■ **Yang Harus Dikerjakan**
**1)** Periksa apakah tiap pernyataan di bawah ini sesuai dengan tulisan tentang ritual di Gunung Kemukus. Jawab ya atau tidak, lalu kutip persis kata-kata dari tulisan itu yang menentukan jawabannya.
(a) Ritual itu berlangsung di Gunung Kemukus, Sragen, Jawa Tengah.
(b) Liputannya disiarkan oleh stasiun televisi Inggris.
(c) Liputan itu juga dikutip oleh situs berita Daily Mail.
**2)** Teruskan tulisan tentang ritual di Gunung Kemukus mulai dari kalimat terakhirnya.

■ **Kutipan Dokumen**
+++
Mohon tunggu...
Adjat R. Sudradjat
Adjat R. Sudradjat Mohon Tunggu... Penulis - Panggil saya Kang Adjat saja

Meskipun sudah tidak muda, tapi semangat untuk terus berkarya dan memberi manfaat masih menyala dalam diri seorang tua

Selanjutnya

Tutup

Sosbud Pilihan

Ritual Perzinahan Demi Kekayaan yang Dilegalkan

23 November 2014   03:47 Diperbarui: 17 Juni 2015   17:05 1462
+
Laporkan Konten
Laporkan Akun
Kompasiana adalah platform blog. Konten ini menjadi tanggung jawab bloger dan tidak mewakili pandangan redaksi Kompas.
Lihat foto
Sosbud. Sumber ilustrasi: KOMPAS.com/Pesona Indonesia

Sepertinya ritual sex di gunung Kemukus, Sragen, Jawa Tengah kembali menjadi buah bibir hingga mendunia setelah diangkat jurnalis asing, Patrick Abboud, dan disiarkan di stasiun televisi Australia, SBS dalam program Dateline di SBS One yang berjudul "Sex Mountain"One. Dan dikutip oleh situs berita Daily Mail.
+++
■ **Data yang Diberikan**

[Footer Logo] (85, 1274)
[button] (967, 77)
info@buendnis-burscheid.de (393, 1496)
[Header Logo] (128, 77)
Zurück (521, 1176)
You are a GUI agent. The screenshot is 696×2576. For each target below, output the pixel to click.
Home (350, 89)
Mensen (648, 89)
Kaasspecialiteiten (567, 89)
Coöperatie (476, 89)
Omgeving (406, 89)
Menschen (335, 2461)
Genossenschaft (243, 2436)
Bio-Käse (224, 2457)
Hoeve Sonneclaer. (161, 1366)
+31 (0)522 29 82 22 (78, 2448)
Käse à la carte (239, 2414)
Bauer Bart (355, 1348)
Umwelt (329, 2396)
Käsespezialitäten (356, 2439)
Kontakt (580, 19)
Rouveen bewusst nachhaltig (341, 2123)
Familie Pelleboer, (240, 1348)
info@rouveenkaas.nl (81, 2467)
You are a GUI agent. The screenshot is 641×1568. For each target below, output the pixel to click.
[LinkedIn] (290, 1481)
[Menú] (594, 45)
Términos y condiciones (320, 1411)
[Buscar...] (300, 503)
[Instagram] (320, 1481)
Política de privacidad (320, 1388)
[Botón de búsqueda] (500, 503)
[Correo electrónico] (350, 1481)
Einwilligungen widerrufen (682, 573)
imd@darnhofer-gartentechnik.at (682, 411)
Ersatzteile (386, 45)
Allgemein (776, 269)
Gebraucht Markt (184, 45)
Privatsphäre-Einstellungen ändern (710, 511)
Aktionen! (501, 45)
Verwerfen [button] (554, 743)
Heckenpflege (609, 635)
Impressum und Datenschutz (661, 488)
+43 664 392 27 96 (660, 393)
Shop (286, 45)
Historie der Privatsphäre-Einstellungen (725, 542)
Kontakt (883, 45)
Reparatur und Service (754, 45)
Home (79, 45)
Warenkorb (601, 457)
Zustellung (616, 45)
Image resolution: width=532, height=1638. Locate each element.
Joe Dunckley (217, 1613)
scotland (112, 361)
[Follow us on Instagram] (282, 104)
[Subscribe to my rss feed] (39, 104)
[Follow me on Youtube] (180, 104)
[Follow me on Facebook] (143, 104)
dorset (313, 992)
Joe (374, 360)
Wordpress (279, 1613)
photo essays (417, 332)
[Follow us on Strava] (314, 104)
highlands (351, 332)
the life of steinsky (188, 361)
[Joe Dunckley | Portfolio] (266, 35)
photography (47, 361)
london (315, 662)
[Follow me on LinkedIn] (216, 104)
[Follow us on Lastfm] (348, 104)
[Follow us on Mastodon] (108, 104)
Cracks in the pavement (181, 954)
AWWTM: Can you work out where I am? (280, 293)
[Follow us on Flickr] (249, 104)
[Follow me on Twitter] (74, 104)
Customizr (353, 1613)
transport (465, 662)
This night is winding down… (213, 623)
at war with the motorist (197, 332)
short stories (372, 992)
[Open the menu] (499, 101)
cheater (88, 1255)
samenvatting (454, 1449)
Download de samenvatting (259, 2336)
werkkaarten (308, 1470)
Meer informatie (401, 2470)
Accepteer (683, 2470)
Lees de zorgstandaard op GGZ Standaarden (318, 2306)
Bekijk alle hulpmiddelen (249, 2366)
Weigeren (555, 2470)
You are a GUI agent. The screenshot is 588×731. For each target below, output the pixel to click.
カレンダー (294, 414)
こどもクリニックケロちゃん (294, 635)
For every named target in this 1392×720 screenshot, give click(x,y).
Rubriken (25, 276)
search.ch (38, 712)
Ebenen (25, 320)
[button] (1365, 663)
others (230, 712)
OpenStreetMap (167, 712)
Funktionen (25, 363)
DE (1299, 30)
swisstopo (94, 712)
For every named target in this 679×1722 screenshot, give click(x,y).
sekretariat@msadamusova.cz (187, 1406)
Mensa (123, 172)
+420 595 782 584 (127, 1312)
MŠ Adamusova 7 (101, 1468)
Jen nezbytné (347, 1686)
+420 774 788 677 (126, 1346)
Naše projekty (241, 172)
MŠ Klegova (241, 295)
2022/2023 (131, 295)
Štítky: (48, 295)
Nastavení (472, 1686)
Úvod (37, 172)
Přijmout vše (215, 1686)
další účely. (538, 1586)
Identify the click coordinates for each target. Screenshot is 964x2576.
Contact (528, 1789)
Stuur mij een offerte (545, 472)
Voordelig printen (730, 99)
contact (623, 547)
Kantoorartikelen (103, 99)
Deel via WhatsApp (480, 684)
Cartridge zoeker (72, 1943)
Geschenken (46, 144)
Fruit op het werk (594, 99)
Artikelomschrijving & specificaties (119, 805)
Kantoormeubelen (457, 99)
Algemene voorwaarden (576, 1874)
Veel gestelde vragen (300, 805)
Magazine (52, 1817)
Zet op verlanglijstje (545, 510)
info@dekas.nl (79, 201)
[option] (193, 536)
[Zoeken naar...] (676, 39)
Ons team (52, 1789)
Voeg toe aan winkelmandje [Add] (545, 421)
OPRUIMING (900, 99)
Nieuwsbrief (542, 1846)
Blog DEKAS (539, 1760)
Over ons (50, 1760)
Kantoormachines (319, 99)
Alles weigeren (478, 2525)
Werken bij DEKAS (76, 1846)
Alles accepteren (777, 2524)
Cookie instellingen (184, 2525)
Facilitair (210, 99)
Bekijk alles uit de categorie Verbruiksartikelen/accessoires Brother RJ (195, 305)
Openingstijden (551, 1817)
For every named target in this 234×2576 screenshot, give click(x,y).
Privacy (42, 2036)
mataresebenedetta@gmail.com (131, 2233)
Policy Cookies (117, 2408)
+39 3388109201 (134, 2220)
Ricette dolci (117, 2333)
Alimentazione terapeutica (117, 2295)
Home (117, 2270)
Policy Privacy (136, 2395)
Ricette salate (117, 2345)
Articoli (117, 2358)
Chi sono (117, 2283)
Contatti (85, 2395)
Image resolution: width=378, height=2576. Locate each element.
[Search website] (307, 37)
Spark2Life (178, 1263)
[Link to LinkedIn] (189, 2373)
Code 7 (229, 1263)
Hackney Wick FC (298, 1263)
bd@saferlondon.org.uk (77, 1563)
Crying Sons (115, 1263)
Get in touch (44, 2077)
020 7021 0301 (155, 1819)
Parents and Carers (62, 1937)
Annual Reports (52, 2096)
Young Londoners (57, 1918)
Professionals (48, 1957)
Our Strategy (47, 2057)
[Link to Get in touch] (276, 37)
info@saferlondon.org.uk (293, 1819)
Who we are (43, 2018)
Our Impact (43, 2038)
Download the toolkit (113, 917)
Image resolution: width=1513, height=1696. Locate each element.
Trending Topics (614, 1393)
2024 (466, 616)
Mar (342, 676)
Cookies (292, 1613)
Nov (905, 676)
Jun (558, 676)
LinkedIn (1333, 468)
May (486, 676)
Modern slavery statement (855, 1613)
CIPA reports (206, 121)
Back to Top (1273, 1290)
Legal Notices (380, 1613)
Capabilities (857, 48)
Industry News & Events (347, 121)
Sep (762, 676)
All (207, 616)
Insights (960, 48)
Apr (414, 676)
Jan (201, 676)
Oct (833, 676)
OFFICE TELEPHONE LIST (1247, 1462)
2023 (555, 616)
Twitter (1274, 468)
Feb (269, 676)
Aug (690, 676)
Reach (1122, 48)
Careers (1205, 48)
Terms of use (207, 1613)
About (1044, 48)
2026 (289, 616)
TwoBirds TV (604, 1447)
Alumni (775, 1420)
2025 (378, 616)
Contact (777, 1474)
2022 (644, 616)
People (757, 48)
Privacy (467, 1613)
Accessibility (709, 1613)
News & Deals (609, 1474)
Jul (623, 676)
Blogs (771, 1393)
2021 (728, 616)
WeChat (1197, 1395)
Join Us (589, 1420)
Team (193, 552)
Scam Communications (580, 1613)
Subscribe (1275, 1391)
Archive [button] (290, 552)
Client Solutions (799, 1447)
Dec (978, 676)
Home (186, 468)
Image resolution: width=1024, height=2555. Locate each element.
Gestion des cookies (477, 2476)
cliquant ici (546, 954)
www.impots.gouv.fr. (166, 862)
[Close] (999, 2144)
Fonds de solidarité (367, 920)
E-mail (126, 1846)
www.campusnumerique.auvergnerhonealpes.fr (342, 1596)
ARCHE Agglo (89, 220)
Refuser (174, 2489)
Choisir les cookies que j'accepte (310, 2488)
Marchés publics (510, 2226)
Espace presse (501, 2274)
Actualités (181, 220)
+++
■ **Jawabannya**
**1)**
(a) Ya: "di gunung Kemukus, Sragen, Jawa Tengah"
(b) Tidak: "disiarkan di stasiun televisi Australia, SBS"
(c) Ya: "Dan dikutip oleh situs berita Daily Mail."

**2)**
Hal itu seakan membuka memori saya sendiri di tahun 1996. Ketika  saya bertugas di daerah Pantura, antara Karawang dengan Cirebon, tempat ‘keramat’ di Jawa Tengah itu secara tak sengaja terdengar. Kala itu muncul dari mulut seorang pemilik warung nasi langganan. Dan saat saya sedang menikmati makan siang, pemilik warung mengabarkan, katanya baru saja tadi ada sepasang laki-perempuan yang mampir untuk makan. Pemilik warung itu menguping pembicaraan pasangan itu berencana untuk pergi ziarah ke gunung Kemukus. Maksudnya agar mendapat berkah pesugihan.

Mendengar pesugihan, pemilik warungpun ikut nimbrung. Dia bertanya dimana letak gunung yang bisa mendatangkan kekayaan itu, dan bagaimana prosesinya. Setelah mendengar penjelasan dari pasangan tersebut, untuk sesaat – akunya, dia kaget bukan kepalang. Karena kalau ingin pergi ke sana (gunung Kemukus) jangan dengan suami atawa istri yang sah, tetapi harus dengan pria atawa perempuan lain. Di lokasi ziarah pasangan itu kalau memang ingin kaya, diwajibkan untuk bersanggama sebagaimana suami-istri.

Pemilik warung langganan kemudian bertanya kepada saya, bagaimana  pesugihan yang harus dilakoni dengan cara yang ‘menyimpang’ itu asal-mulanya. Sungguh. Mendengar pertanyaan itu paling tidak merupakan sebuah tantangan bagi saya. Dan bisa jadi juga pemilik warung langganan sedang mencoba untuk menguji wawasan saya.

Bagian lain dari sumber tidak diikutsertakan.